Curatorial coordination by Lisete Lagnado and assistant curatorship by André Pitol and Yudi Rafael


The exhibition reflects on the country's ideals of modernity and independence, seeking inclusive and diverse projects. With five dialogic territories, the show brings together social forces in welcoming environments for its communities. These five spaces celebrate the 40th anniversary of SESC Pompeia, inaugurated in 1982, which is a stage for culture, leisure, social welfare, and health - qualities and values to be rescued in this moment of global dystopia.

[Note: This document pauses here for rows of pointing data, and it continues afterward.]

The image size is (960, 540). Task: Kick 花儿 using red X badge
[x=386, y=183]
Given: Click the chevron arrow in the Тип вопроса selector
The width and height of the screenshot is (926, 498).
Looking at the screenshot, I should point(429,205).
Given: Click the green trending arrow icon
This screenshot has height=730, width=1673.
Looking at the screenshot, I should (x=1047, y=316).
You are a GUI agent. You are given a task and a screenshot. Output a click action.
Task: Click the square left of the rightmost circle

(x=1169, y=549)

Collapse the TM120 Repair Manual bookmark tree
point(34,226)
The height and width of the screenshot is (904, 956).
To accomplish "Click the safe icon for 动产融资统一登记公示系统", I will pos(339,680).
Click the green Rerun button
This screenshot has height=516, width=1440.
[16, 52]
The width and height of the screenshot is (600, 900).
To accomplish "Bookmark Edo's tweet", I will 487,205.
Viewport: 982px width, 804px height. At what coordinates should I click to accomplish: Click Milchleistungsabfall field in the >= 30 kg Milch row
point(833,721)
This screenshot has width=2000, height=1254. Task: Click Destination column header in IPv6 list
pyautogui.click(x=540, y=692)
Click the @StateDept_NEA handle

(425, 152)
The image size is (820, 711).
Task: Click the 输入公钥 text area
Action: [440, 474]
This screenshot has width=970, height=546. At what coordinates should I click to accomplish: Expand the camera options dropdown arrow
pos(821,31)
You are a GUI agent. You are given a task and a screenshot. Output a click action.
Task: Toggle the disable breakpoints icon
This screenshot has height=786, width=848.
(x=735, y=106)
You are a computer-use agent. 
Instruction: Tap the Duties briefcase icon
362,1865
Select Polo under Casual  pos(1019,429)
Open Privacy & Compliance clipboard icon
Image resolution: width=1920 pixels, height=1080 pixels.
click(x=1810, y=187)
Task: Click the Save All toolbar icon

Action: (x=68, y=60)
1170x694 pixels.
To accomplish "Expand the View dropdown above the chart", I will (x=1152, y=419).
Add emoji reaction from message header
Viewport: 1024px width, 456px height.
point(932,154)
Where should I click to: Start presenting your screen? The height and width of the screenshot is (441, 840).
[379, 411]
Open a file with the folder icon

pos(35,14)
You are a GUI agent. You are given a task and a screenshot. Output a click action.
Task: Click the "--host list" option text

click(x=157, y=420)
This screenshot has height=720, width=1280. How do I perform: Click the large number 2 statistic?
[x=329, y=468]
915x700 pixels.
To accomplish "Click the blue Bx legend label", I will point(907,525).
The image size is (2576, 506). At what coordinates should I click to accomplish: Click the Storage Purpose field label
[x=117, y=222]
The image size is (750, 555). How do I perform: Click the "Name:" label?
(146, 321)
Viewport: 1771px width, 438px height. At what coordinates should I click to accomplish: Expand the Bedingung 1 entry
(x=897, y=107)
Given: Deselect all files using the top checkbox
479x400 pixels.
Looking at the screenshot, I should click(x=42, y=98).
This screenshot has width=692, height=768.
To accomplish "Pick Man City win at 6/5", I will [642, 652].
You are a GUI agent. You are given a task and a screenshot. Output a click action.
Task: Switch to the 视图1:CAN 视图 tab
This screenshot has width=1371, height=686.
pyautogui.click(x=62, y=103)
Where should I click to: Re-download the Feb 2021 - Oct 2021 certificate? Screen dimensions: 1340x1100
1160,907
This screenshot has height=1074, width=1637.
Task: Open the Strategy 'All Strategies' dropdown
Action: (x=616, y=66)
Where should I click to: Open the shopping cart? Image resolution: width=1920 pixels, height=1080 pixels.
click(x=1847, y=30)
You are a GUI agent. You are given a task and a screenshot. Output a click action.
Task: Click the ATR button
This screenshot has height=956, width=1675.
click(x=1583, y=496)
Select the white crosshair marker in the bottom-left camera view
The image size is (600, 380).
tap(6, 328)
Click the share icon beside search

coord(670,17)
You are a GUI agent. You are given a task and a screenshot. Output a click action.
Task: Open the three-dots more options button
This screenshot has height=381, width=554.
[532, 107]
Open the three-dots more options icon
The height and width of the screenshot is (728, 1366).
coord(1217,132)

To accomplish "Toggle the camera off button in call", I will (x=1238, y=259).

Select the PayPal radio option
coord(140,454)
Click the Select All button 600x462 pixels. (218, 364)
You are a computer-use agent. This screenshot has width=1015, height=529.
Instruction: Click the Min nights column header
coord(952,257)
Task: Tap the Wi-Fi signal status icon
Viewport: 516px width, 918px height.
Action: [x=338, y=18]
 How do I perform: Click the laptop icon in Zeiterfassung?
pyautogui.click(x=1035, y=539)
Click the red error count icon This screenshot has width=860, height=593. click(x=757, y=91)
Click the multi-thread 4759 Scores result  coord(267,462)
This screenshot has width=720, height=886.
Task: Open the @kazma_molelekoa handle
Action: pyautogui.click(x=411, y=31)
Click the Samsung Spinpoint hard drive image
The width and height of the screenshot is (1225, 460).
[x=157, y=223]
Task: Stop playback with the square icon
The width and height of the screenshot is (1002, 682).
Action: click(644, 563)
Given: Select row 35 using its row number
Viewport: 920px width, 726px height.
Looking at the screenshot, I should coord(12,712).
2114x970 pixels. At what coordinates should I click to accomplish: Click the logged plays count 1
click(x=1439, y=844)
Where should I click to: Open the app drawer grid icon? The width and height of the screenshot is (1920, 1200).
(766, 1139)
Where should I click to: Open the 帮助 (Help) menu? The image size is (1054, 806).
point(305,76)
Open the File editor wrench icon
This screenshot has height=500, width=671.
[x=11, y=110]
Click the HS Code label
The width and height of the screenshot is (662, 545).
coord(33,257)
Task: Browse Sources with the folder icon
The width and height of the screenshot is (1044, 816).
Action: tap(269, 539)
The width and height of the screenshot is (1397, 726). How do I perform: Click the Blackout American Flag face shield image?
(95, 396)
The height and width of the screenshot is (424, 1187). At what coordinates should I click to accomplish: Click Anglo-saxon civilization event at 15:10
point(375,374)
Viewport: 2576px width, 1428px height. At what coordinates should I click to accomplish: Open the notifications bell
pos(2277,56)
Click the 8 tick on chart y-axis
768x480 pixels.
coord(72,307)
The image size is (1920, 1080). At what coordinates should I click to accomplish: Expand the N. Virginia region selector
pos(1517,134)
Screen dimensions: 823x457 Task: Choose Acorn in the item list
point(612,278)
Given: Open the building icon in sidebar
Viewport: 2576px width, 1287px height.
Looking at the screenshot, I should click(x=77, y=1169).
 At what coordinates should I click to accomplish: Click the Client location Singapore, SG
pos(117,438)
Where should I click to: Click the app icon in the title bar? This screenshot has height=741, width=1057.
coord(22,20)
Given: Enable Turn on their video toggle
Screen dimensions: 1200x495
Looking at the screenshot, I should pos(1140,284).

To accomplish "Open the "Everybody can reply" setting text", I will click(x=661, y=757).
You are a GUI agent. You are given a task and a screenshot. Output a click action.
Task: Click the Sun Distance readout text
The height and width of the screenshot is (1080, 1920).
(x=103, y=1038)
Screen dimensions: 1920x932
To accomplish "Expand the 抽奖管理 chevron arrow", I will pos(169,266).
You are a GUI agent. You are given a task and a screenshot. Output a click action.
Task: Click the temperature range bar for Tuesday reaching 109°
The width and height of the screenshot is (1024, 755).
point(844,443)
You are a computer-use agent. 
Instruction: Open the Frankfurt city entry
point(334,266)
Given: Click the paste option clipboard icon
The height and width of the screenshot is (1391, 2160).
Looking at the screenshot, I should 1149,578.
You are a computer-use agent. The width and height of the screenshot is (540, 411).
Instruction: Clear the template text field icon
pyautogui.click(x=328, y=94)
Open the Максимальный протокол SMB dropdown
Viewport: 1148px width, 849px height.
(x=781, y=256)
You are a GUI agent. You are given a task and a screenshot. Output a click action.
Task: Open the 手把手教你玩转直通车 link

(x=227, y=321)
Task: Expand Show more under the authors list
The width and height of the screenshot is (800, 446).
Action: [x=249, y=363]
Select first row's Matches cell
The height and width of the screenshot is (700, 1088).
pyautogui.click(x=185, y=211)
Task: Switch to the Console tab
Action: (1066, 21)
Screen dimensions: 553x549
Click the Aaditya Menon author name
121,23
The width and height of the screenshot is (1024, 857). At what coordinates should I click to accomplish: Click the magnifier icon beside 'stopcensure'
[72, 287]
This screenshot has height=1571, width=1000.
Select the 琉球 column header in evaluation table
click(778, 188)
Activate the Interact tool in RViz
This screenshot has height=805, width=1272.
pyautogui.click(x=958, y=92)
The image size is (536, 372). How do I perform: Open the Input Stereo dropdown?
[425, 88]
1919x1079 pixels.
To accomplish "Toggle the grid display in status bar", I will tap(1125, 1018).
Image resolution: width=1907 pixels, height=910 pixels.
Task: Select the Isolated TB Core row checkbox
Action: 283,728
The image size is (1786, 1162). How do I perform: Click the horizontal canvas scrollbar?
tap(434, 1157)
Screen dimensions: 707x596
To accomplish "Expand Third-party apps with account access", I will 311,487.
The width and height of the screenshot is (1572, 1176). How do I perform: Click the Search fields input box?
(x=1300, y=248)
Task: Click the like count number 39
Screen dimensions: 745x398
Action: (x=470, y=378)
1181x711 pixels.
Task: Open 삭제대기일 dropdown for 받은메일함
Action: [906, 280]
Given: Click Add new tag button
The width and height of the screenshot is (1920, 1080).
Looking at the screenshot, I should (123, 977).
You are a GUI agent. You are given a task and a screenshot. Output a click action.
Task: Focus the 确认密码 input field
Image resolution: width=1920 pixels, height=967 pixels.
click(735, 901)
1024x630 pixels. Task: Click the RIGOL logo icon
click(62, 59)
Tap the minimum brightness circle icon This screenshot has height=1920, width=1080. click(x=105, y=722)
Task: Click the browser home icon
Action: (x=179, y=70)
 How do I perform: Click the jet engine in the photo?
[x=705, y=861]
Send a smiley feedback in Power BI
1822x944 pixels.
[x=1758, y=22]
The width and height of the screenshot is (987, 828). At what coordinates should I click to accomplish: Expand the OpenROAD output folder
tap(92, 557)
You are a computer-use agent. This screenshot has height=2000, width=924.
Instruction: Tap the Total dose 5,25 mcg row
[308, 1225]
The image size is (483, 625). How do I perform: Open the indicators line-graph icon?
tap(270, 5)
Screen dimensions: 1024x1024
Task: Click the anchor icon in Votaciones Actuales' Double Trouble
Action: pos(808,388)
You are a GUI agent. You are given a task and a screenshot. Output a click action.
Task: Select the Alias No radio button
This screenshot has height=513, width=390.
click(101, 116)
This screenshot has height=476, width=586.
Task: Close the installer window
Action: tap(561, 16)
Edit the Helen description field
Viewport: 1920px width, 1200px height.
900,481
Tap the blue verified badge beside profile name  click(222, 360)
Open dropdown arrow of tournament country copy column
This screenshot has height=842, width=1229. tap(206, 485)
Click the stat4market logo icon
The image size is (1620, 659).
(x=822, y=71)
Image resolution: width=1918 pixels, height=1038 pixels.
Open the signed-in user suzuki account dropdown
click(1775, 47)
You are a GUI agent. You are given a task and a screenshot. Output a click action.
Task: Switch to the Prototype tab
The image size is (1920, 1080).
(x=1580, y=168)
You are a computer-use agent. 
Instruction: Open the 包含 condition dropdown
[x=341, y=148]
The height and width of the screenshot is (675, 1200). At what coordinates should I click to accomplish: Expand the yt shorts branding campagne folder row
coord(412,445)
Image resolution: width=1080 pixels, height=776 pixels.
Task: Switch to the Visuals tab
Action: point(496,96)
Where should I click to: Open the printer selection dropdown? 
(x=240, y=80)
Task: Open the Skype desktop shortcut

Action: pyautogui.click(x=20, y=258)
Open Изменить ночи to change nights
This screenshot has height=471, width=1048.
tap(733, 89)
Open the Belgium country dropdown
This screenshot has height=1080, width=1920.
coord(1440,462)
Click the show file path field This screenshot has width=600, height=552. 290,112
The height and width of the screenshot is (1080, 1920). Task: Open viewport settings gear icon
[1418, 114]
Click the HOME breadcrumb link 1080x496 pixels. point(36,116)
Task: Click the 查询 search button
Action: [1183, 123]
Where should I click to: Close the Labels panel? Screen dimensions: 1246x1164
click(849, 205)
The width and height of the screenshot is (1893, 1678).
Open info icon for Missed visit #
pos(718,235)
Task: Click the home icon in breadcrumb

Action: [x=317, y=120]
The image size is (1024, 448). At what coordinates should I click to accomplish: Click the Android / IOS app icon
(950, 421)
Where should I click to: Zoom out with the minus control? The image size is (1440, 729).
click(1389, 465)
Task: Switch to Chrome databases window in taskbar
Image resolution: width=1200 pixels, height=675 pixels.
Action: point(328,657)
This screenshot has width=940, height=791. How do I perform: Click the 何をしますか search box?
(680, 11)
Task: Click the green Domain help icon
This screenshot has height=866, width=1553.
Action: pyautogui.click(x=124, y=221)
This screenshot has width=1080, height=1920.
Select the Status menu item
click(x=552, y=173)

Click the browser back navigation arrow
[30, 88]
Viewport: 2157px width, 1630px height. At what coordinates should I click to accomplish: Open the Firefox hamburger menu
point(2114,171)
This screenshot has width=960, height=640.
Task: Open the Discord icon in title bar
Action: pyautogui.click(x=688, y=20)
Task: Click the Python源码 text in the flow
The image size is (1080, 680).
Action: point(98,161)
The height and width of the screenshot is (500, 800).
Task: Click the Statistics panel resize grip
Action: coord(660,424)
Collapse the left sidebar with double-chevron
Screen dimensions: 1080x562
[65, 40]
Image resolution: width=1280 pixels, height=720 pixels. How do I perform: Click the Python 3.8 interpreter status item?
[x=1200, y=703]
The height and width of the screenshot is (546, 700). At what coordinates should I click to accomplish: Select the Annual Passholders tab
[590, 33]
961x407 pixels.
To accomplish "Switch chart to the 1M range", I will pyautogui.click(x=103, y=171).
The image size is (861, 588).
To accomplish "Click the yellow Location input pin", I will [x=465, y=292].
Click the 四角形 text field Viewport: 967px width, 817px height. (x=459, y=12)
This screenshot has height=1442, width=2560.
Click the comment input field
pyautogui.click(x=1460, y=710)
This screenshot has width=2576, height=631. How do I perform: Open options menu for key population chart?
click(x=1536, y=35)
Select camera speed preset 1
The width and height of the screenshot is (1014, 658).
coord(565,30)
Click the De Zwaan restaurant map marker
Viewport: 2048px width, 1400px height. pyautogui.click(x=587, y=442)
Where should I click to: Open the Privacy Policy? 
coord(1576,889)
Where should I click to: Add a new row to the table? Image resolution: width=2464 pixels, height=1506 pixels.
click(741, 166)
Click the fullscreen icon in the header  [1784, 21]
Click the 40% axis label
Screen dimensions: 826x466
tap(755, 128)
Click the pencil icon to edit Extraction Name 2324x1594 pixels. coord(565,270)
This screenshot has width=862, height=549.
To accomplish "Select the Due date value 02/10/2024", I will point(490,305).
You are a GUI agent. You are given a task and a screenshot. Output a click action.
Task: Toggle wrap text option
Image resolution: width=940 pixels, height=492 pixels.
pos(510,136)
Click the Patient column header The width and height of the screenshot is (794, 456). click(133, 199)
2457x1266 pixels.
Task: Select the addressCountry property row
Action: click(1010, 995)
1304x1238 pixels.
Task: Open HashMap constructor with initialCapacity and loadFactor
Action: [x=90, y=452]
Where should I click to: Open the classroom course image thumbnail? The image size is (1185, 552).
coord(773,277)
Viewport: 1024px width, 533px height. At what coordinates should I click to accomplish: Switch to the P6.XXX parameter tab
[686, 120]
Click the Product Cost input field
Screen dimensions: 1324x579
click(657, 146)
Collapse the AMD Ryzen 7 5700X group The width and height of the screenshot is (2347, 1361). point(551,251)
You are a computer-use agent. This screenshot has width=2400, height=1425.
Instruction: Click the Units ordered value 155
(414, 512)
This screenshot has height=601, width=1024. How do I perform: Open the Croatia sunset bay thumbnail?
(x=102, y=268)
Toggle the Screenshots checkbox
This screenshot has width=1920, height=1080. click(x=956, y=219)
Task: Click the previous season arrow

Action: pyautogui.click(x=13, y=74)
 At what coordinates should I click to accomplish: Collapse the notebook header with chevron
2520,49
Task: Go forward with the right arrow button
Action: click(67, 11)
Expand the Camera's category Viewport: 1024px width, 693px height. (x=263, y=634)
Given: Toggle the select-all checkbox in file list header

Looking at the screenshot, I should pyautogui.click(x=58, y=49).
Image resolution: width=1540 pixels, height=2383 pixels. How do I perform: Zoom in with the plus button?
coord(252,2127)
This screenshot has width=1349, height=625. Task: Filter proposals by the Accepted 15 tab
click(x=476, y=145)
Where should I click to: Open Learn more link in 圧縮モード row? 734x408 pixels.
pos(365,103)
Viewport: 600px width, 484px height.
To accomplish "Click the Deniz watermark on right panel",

The event also coincides with the bicentennial of Brazil's Independence (1822) and the centennial of the São Paulo Modern Art Week (1922), two historical dates that cut across the conception of the project, part of Sesc São Paulo's "Diverse 22" program. The curatorial coordination is by the critic Lisette Lagnado, with associate curators André Pitol and Yudi Rafael.

Aiming to discuss Lina Bo Bardi's legacy to Sesc Pompeia, one of the city's most vibrant architectural icons, the curators bring other references to add experiential and social layers to the project. Thus, five "dialogic spaces" participate in the exhibition, each with its own singularity: Acervo da Laje (railway suburb of Salvador, BA), Aldeia Kalipety (São Paulo, SP), Casa do Povo (São Paulo, SP), Quilombo Santa Rosa dos Pretos (Itapecuru Mirim, MA), and Savvy Contemporary - the Laboratory of form-ideas (Berlin, Germany).

In opposition to authoritarian and demagogic drifts, different social forces have managed in the meantime to organize themselves and generate spaces of hospitality able to support their community. Knowing how to articulate cultural production within a perspective of care, sensitization and conviviality, these five meeting centers, now implemented within the Sesc Pompeia's Living Space, reinforce its transformation into a "village", amplifying Sesc São Paulo's wish when it invited Lina Bo Bardi and her team to recover the former drum factory: "to build another reality". They operate as conductors of hope within the parable of Positivism, called to illustrate the mythical relationship of this "country of the future", since its colonization and the Afro-Atlantic traffic, through various migratory flows that built the idyllic image of a hospitable nation, a land blessed with exuberant nature, the generosity and emotional expansiveness of a people that would have found its happiness in the mestization of its roots. Known for her appreciation of popular culture, Lina Bo Bardi's work also acquires new inflections today in the wake of decolonial studies attentive to the recognition of different degrees of extractivism and silencing.